> [Task to complete]: Word for word, return the lines from the start of the entries below through the line that has "Monday Aug 31, 2026 (1033, 877)".

> [Exercise inputs]:
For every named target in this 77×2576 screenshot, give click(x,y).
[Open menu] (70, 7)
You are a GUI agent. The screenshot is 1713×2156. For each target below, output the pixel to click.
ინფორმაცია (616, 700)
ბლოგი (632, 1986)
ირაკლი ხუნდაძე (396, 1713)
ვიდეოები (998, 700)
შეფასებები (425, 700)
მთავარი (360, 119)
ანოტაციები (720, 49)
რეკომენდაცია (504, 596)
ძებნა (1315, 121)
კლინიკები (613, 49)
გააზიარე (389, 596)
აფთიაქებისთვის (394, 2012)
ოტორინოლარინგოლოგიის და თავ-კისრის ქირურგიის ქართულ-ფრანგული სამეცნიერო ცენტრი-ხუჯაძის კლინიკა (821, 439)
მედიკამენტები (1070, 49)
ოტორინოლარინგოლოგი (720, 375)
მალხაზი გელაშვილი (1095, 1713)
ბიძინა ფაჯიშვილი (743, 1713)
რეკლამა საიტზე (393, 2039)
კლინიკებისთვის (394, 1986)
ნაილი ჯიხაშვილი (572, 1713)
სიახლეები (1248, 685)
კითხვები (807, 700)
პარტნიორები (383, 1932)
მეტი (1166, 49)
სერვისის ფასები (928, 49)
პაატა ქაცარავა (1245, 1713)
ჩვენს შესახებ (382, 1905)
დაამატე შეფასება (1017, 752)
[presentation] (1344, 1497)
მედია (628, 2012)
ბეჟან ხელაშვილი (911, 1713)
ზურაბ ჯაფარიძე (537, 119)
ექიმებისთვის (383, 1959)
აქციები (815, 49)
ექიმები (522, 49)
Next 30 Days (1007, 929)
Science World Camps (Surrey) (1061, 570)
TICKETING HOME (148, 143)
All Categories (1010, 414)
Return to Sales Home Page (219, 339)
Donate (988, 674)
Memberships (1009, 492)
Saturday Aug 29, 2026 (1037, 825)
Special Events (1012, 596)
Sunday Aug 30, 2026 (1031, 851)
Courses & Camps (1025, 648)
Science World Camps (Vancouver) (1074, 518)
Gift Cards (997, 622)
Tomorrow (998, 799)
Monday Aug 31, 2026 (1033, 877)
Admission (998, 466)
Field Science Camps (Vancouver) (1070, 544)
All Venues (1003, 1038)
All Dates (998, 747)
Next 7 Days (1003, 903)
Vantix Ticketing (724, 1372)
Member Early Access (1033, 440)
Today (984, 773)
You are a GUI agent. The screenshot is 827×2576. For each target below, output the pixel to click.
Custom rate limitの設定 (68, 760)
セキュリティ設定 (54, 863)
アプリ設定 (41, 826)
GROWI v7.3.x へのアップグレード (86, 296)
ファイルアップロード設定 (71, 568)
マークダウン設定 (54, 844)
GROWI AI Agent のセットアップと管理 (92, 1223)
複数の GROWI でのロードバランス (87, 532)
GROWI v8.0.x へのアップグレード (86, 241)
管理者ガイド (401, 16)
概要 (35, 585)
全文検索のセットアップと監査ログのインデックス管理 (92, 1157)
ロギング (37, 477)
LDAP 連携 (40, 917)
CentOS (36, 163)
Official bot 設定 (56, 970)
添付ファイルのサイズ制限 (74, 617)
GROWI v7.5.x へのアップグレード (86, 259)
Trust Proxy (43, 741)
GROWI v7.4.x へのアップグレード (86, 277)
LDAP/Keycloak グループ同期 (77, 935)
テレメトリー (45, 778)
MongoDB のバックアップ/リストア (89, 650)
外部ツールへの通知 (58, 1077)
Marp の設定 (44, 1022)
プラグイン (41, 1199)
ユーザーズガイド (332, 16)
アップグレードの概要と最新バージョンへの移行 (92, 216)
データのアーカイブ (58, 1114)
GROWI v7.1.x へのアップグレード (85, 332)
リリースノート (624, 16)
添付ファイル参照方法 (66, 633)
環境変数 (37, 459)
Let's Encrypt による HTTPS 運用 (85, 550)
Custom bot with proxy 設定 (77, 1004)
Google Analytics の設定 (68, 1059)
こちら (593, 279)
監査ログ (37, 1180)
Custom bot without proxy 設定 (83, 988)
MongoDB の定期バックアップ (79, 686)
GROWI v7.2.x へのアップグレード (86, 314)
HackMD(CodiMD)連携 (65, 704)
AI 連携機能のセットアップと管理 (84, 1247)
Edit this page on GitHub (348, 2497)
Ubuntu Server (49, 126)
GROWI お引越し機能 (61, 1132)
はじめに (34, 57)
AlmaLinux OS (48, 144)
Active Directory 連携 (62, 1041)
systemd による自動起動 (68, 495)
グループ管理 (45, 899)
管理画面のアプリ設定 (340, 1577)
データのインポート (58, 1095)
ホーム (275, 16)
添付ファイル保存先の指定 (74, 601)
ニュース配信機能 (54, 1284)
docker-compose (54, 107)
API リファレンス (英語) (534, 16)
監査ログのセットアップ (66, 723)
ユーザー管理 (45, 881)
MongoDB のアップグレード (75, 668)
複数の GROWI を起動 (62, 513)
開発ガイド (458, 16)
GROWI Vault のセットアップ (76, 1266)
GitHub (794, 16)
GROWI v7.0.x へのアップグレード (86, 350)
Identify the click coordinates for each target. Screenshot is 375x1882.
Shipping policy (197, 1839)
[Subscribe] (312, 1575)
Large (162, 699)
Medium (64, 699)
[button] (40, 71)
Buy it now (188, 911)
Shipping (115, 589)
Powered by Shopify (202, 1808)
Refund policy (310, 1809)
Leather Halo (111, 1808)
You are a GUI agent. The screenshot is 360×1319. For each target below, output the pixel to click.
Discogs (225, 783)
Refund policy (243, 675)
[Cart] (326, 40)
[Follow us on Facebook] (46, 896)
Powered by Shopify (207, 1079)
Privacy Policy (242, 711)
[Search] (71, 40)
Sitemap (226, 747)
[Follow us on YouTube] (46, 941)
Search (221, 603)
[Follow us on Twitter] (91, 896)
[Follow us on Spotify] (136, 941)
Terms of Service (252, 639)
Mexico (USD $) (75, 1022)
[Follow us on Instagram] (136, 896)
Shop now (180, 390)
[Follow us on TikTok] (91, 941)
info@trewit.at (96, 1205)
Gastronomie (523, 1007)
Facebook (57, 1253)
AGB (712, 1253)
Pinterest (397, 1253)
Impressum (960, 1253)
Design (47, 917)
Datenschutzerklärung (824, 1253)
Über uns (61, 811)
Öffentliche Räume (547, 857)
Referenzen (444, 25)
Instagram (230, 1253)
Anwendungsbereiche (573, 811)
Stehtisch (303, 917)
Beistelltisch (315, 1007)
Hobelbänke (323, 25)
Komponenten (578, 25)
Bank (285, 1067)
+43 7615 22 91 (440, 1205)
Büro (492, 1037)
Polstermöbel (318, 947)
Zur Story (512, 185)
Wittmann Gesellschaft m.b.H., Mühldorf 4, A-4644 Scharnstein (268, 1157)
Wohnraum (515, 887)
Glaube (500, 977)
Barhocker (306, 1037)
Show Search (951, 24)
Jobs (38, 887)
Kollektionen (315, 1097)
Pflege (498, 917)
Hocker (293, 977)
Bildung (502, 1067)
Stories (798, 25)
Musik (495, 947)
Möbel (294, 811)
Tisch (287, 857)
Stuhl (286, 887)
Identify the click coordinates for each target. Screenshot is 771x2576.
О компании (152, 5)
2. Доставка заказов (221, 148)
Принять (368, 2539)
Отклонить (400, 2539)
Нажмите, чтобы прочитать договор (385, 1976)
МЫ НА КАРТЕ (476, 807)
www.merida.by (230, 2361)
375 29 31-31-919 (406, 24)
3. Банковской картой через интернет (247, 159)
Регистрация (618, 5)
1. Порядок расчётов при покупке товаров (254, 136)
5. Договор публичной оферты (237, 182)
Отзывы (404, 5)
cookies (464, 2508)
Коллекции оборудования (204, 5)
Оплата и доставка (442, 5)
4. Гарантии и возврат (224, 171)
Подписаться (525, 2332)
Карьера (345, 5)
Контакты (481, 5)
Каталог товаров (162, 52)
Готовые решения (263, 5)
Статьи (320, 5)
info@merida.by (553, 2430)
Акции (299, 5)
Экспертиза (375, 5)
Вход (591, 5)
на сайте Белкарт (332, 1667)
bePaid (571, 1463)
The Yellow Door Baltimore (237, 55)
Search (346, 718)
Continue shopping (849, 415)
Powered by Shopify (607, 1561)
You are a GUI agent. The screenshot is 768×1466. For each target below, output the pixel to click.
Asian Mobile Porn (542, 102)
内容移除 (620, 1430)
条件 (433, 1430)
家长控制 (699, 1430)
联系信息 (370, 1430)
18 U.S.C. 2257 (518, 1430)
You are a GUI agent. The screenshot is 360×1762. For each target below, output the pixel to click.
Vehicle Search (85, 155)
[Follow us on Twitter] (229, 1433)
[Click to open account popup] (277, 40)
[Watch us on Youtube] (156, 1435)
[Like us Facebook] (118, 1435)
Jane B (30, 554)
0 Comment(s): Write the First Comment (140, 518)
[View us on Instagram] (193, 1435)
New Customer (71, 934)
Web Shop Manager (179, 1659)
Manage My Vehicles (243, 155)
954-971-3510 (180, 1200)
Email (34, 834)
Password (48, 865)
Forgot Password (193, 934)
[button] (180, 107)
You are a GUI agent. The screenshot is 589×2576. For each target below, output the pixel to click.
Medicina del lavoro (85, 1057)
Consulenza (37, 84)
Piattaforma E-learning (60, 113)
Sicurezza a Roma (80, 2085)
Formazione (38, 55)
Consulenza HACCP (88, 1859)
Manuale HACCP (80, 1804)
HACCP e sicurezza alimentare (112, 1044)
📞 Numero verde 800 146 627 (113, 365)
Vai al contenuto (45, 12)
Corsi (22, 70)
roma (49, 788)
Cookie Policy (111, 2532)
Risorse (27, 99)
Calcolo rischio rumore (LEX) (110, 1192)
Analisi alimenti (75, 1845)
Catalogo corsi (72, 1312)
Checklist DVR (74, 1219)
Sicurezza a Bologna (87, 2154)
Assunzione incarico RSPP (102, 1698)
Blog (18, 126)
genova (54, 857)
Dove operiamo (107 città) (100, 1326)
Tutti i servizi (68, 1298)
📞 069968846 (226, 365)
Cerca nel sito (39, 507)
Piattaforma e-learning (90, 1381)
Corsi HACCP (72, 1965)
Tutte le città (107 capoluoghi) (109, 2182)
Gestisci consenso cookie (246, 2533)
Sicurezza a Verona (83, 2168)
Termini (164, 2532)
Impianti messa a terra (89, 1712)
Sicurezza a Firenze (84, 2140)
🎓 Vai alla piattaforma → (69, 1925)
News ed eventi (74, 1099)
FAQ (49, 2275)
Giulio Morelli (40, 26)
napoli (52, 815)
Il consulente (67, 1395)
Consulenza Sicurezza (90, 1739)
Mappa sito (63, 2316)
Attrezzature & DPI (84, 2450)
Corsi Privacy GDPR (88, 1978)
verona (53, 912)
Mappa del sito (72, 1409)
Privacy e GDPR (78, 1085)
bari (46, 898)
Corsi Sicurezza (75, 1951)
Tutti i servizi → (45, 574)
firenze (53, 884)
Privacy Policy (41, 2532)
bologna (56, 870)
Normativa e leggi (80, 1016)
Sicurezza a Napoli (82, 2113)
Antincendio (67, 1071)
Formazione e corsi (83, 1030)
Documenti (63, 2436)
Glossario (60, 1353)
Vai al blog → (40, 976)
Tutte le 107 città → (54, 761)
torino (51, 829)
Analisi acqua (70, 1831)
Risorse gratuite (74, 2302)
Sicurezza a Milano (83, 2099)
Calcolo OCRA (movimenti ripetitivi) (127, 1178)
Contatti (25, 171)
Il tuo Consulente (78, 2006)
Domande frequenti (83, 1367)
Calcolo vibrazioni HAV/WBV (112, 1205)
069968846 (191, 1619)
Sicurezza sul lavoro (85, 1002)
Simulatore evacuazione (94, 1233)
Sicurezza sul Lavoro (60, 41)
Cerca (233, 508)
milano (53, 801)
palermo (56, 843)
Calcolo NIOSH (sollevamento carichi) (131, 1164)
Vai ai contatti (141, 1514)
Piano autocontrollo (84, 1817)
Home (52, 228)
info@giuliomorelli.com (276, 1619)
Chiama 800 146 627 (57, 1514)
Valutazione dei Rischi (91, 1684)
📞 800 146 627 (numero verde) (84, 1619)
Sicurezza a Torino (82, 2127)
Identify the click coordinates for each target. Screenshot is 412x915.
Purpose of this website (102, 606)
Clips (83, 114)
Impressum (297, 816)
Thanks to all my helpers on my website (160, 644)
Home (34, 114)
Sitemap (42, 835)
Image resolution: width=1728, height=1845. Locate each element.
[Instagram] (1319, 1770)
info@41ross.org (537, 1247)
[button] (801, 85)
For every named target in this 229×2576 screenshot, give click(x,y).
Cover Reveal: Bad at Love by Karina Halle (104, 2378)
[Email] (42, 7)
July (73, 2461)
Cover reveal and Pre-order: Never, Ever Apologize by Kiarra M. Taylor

> [Answer for this exercise]:
For every named target in this 77×2576 screenshot, give click(x,y).
[Open menu] (70, 7)
You are a GUI agent. The screenshot is 1713×2156. For each target below, output the pixel to click.
ინფორმაცია (616, 700)
ბლოგი (632, 1986)
ირაკლი ხუნდაძე (396, 1713)
ვიდეოები (998, 700)
შეფასებები (425, 700)
მთავარი (360, 119)
ანოტაციები (720, 49)
რეკომენდაცია (504, 596)
ძებნა (1315, 121)
კლინიკები (613, 49)
გააზიარე (389, 596)
აფთიაქებისთვის (394, 2012)
ოტორინოლარინგოლოგიის და თავ-კისრის ქირურგიის ქართულ-ფრანგული სამეცნიერო ცენტრი-ხუჯაძის კლინიკა (821, 439)
მედიკამენტები (1070, 49)
ოტორინოლარინგოლოგი (720, 375)
მალხაზი გელაშვილი (1095, 1713)
ბიძინა ფაჯიშვილი (743, 1713)
რეკლამა საიტზე (393, 2039)
კლინიკებისთვის (394, 1986)
ნაილი ჯიხაშვილი (572, 1713)
სიახლეები (1248, 685)
კითხვები (807, 700)
პარტნიორები (383, 1932)
მეტი (1166, 49)
სერვისის ფასები (928, 49)
პაატა ქაცარავა (1245, 1713)
ჩვენს შესახებ (382, 1905)
დაამატე შეფასება (1017, 752)
[presentation] (1344, 1497)
მედია (628, 2012)
ბეჟან ხელაშვილი (911, 1713)
ზურაბ ჯაფარიძე (537, 119)
ექიმებისთვის (383, 1959)
აქციები (815, 49)
ექიმები (522, 49)
Next 30 Days (1007, 929)
Science World Camps (Surrey) (1061, 570)
TICKETING HOME (148, 143)
All Categories (1010, 414)
Return to Sales Home Page (219, 339)
Donate (988, 674)
Memberships (1009, 492)
Saturday Aug 29, 2026 (1037, 825)
Special Events (1012, 596)
Sunday Aug 30, 2026 (1031, 851)
Courses & Camps (1025, 648)
Science World Camps (Vancouver) (1074, 518)
Gift Cards (997, 622)
Tomorrow (998, 799)
Monday Aug 31, 2026 (1033, 877)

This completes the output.